__The request__
Count the lines in the records below that contain the word "menu", and reply with only that number.

● ● ● ● ● ● ●

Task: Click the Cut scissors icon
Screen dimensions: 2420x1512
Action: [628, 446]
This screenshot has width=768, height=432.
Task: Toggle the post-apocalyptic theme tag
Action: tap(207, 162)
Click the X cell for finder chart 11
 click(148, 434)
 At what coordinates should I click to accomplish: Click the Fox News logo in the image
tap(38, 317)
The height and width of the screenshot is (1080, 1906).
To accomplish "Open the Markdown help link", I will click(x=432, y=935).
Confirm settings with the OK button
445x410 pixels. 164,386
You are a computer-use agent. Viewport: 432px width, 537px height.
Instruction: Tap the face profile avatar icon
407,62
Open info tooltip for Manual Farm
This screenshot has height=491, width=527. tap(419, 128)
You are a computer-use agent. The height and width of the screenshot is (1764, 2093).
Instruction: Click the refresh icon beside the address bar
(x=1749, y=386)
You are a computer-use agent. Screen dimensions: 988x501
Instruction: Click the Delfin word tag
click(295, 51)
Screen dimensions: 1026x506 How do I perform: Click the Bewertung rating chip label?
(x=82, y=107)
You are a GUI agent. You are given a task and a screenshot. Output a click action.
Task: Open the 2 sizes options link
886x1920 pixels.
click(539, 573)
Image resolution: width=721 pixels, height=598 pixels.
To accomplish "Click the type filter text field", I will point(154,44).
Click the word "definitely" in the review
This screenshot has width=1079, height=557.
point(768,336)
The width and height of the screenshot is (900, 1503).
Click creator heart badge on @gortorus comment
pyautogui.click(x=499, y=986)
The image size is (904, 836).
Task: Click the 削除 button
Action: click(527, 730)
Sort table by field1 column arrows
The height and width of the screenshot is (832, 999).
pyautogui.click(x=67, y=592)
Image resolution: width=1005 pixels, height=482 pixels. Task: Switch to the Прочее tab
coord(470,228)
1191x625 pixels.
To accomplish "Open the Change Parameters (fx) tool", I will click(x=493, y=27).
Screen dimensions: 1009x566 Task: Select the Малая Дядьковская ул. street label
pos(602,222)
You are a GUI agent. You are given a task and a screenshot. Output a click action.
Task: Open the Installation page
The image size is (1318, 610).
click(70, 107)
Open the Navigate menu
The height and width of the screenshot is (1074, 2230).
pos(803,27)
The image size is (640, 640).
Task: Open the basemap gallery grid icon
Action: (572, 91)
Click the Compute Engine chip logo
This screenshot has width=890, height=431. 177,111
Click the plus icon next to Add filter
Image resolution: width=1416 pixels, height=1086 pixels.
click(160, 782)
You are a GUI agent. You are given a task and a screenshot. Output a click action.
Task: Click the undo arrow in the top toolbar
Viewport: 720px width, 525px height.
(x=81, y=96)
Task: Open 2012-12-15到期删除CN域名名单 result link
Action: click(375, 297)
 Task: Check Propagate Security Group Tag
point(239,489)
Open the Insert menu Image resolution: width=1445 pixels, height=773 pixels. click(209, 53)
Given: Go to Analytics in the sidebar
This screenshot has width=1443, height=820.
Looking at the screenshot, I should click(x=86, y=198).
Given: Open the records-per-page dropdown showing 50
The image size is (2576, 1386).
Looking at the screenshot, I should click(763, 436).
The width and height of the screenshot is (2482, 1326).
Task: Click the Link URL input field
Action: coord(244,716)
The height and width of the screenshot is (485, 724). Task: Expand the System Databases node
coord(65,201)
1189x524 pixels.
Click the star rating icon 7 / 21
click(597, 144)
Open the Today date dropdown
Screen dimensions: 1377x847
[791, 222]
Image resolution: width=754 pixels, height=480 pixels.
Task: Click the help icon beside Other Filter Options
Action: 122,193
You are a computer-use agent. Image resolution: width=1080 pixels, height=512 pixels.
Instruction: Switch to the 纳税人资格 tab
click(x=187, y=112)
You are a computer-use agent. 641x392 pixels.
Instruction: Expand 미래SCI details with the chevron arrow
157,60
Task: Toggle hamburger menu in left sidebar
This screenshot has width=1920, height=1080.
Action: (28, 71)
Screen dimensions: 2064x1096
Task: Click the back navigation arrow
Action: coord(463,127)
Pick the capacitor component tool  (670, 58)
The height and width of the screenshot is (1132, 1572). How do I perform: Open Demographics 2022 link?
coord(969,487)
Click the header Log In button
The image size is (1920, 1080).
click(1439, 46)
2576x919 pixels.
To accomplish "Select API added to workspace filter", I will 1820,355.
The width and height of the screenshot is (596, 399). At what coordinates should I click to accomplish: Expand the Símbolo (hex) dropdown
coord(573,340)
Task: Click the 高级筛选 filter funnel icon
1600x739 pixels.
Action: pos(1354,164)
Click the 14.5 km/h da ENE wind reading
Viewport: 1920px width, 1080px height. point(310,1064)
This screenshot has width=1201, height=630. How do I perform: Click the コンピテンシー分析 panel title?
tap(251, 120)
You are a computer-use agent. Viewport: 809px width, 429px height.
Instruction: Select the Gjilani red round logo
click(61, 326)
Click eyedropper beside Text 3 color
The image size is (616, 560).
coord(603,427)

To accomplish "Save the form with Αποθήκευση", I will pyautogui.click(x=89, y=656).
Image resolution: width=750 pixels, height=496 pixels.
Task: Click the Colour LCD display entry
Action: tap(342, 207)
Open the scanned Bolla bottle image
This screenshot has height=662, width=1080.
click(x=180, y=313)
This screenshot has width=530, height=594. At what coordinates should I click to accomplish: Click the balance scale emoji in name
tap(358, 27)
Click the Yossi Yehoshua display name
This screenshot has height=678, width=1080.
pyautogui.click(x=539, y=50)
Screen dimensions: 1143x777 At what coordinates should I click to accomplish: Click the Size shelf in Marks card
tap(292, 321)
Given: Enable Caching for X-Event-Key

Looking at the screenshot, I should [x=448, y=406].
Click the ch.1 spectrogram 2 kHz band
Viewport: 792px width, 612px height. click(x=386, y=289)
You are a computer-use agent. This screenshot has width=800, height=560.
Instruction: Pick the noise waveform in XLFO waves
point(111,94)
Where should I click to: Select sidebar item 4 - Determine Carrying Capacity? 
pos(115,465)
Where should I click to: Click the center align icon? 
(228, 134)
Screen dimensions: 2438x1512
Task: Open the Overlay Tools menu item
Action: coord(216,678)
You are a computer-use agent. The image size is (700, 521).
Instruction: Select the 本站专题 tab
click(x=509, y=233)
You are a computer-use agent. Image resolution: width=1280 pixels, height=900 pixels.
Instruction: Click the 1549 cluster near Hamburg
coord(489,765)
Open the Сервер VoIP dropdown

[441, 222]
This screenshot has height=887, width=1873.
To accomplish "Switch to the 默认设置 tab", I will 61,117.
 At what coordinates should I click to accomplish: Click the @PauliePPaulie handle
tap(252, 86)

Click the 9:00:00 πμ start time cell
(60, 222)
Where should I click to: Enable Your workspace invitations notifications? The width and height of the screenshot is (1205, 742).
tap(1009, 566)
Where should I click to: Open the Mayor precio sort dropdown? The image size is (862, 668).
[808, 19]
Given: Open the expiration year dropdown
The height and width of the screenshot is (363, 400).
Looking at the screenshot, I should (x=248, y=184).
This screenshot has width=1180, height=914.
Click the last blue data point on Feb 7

● ● ● ● ● ● ●

__Result for this task__
4